### SUPPLIED MATERIAL
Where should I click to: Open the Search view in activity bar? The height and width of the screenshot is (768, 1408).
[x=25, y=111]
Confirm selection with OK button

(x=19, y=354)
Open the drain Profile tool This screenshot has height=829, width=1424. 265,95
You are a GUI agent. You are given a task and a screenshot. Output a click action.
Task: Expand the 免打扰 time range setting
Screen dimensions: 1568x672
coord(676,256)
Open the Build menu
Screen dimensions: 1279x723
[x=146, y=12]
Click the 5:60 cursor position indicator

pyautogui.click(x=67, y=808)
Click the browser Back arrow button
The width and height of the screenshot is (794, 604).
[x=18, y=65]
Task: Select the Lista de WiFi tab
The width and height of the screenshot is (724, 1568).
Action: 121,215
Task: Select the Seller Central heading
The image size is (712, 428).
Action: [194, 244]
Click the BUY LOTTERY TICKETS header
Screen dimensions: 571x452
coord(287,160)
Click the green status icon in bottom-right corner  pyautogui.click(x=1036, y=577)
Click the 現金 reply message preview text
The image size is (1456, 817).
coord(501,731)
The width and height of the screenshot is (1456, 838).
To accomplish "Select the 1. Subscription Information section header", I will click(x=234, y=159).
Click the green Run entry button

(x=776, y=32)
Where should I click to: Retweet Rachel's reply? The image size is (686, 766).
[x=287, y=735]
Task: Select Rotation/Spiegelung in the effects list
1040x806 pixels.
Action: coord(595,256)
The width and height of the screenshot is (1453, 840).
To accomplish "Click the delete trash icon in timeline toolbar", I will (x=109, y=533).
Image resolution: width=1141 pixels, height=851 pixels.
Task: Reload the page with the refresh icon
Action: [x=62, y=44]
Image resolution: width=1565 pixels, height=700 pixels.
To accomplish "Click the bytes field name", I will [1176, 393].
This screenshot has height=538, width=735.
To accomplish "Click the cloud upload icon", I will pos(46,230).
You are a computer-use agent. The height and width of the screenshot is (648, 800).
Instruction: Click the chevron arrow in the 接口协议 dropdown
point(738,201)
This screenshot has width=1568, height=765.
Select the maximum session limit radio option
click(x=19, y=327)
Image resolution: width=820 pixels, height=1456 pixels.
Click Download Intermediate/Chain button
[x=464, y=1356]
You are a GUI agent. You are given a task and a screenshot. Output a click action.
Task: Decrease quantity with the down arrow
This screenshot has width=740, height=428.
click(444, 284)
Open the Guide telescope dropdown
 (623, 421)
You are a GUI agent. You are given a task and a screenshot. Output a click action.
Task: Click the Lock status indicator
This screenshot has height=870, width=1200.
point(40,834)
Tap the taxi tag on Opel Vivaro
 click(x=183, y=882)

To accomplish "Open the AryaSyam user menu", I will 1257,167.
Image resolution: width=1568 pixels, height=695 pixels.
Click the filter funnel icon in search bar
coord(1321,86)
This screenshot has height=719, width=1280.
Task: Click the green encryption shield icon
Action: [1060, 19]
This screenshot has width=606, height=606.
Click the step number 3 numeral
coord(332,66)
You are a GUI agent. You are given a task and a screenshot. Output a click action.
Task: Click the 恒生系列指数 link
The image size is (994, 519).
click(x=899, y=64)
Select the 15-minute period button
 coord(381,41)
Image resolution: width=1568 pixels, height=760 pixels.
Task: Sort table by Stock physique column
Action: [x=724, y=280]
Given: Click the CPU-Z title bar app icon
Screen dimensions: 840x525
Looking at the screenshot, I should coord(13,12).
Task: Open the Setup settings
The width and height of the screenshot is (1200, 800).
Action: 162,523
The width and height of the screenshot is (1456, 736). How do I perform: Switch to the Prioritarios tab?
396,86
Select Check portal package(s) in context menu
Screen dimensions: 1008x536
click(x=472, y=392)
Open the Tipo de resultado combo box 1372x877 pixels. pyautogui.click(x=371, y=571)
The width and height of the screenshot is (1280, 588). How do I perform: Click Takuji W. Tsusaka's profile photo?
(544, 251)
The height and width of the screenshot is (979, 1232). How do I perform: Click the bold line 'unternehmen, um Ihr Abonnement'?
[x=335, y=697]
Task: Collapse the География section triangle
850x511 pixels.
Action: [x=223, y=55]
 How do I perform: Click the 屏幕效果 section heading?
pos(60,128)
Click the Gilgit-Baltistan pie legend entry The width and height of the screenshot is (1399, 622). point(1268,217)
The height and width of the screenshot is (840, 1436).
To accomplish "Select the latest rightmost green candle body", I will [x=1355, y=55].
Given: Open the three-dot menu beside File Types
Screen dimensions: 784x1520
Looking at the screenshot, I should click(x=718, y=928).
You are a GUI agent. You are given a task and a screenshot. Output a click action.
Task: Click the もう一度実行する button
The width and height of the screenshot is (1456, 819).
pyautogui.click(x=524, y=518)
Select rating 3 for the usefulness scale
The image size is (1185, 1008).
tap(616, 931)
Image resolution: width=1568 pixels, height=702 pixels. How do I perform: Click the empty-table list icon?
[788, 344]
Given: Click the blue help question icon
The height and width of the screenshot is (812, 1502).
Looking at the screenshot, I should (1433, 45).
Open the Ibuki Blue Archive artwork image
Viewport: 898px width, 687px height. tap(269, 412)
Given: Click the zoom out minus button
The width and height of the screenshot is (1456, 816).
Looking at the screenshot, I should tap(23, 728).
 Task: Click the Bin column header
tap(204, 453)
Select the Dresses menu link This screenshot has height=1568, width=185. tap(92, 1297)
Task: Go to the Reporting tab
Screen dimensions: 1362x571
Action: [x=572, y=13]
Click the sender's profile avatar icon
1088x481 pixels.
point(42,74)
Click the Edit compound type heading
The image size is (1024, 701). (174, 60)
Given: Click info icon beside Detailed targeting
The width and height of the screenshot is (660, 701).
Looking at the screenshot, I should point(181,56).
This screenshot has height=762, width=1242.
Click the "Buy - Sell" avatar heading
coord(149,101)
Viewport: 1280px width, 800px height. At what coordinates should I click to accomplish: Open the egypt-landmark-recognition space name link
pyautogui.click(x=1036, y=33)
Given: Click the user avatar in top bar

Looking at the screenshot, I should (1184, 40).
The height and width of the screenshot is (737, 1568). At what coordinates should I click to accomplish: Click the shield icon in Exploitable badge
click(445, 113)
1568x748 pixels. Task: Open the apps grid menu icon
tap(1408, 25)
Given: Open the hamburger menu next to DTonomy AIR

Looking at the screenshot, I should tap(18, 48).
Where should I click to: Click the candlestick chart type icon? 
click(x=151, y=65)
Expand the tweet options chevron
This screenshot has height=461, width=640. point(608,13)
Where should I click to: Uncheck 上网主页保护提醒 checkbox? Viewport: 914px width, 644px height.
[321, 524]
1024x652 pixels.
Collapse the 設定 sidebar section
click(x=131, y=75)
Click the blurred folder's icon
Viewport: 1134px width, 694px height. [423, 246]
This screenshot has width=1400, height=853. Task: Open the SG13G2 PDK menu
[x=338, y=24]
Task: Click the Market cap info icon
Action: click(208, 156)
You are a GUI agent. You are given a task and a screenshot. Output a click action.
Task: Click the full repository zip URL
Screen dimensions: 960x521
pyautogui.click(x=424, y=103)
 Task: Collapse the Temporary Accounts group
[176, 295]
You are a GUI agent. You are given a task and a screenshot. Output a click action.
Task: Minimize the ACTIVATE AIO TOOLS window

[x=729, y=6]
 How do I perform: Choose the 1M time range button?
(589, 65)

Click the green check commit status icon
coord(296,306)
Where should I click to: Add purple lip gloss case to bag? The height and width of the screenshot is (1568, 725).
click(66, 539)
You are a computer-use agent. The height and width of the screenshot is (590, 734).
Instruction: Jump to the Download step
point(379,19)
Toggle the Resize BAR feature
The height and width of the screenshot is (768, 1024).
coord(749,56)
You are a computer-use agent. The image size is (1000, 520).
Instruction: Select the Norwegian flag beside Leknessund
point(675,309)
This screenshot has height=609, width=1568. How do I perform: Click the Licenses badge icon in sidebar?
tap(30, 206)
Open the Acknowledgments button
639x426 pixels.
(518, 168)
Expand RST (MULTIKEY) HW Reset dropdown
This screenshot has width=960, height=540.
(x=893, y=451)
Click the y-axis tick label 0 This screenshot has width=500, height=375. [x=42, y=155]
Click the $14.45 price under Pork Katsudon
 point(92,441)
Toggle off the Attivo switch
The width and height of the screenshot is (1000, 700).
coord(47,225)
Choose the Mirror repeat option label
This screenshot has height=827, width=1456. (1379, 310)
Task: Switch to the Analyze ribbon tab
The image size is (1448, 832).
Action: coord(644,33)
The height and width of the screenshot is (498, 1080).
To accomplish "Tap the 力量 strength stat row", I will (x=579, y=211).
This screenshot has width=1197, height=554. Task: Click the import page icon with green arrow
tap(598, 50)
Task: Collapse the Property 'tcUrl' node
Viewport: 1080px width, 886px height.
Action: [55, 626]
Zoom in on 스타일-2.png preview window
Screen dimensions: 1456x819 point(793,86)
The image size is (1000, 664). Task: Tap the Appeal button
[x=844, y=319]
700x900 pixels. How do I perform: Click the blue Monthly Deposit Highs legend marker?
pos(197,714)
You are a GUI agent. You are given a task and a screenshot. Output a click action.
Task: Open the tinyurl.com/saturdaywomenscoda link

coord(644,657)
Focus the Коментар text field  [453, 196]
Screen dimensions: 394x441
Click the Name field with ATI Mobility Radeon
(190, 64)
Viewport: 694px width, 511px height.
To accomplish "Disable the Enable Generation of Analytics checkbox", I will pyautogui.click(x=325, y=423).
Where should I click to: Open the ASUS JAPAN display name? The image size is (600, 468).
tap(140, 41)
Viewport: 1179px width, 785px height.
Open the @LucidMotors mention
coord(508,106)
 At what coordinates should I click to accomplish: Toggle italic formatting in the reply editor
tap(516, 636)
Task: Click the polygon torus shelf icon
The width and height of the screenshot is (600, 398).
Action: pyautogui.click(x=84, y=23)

### WHAT NEEDS TO BE DONE
Please rewrite the records from the start through the line containing "(x=776, y=32)", inclusive, replacing "green" with "gray" and leaving everything else unchanged.

### WRITTEN ANSWER
Where should I click to: Open the Search view in activity bar? The height and width of the screenshot is (768, 1408).
[x=25, y=111]
Confirm selection with OK button

(x=19, y=354)
Open the drain Profile tool This screenshot has height=829, width=1424. 265,95
You are a GUI agent. You are given a task and a screenshot. Output a click action.
Task: Expand the 免打扰 time range setting
Screen dimensions: 1568x672
coord(676,256)
Open the Build menu
Screen dimensions: 1279x723
[x=146, y=12]
Click the 5:60 cursor position indicator

pyautogui.click(x=67, y=808)
Click the browser Back arrow button
The width and height of the screenshot is (794, 604).
[x=18, y=65]
Task: Select the Lista de WiFi tab
The width and height of the screenshot is (724, 1568).
Action: 121,215
Task: Select the Seller Central heading
The image size is (712, 428).
Action: [194, 244]
Click the BUY LOTTERY TICKETS header
Screen dimensions: 571x452
coord(287,160)
Click the gray status icon in bottom-right corner  pyautogui.click(x=1036, y=577)
Click the 現金 reply message preview text
The image size is (1456, 817).
coord(501,731)
The width and height of the screenshot is (1456, 838).
To accomplish "Select the 1. Subscription Information section header", I will click(x=234, y=159).
Click the gray Run entry button

(x=776, y=32)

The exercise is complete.